Звонок механического (громкого, как взрыв гранаты) будильника разбил хрупкий сон. Состояние – что спал, что не спал. Один осколок сна, самый последний, засел в чугунной голове смотрителя: серебристый волк, мчащийся по золотым облакам и оседланный Маленьким принцем в искрящемся одеянии. Волшебный сон, длиться бы ему ещё часов пять, и Виктор Ильич чувствовал бы себя отдохнувшим и бодрым.
Музей продолжал принимать и провожать посетителей. Виктор Ильич некоторое время сидел в комнате пульта видеонаблюдения, тупо пялясь в монитор и потягивая крепкий кофе. Запись его ночного бдения за столом в кабинете-студии снова представляла собой многочасовой «белый шум». Охранник расценил это как сбой в программе, позвонил специалистам, установившим оборудование, и с чувством выполненного долга продолжил пить кофе. Вглядываясь в мелькающую рябь на мониторе, Виктор Ильич сомневался, что специалист по видеонаблюдению чем-то поможет. Так же как вряд ли поможет дрянной кофе, когда сильно хочется спать. Виктор Ильич отставил кружку с недопитым напитком и вышел в зал. Принял группу школьников, заменив заболтавшегося экскурсовода. Потом прогулялся по городу, усилием воли заставив себя не дойти до «Подлодки».
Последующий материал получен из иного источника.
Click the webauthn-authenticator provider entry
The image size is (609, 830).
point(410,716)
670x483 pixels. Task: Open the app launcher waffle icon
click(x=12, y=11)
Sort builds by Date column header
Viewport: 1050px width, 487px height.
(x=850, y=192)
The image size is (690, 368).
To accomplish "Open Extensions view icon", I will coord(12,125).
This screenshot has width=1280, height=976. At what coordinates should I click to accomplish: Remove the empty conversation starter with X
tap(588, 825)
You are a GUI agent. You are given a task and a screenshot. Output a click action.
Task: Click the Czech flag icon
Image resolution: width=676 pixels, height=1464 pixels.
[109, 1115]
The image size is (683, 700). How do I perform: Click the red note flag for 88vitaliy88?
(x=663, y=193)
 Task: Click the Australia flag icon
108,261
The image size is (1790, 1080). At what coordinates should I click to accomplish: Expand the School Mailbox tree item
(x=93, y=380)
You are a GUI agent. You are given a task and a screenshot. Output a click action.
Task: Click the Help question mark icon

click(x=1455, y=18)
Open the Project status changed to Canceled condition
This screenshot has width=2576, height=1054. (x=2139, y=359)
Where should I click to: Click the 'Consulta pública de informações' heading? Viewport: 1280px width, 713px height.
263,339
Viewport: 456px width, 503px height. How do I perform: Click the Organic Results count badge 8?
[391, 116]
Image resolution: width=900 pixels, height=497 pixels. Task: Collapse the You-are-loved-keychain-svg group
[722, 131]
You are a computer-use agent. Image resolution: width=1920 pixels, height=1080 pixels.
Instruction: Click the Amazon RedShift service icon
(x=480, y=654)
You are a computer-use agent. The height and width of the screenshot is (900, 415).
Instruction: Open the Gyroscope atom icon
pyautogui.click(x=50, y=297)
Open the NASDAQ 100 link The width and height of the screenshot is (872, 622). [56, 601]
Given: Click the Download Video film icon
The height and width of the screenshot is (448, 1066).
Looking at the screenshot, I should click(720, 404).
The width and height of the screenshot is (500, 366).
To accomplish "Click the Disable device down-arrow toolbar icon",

Мысленно он то и дело возвращался к столу, к этой массивной дорогущей рухляди, которую он так и не рассмотрел. Виктор Ильич захотел узнать хоть что-то о нём. В чём его уникальность? Что с ним не так? Он намерился отковырять маленькую щепку от стола и отнести в столярную мастерскую. Смогут спецы определить хотя бы род дерева? Смотритель давно заметил, что «древний» стол не покрыт лаком и необработан морилкой, грунтовкой, воском… или чем там обрабатывают древесину? Стол просто идеально отполирован и засален от долгой службы. Отковырять щепку с внутренней стороны, там, где кощунство не обнаружится, казалось несложно.
Вернувшись в музей, он принял ключи от охраны и закрыл музей.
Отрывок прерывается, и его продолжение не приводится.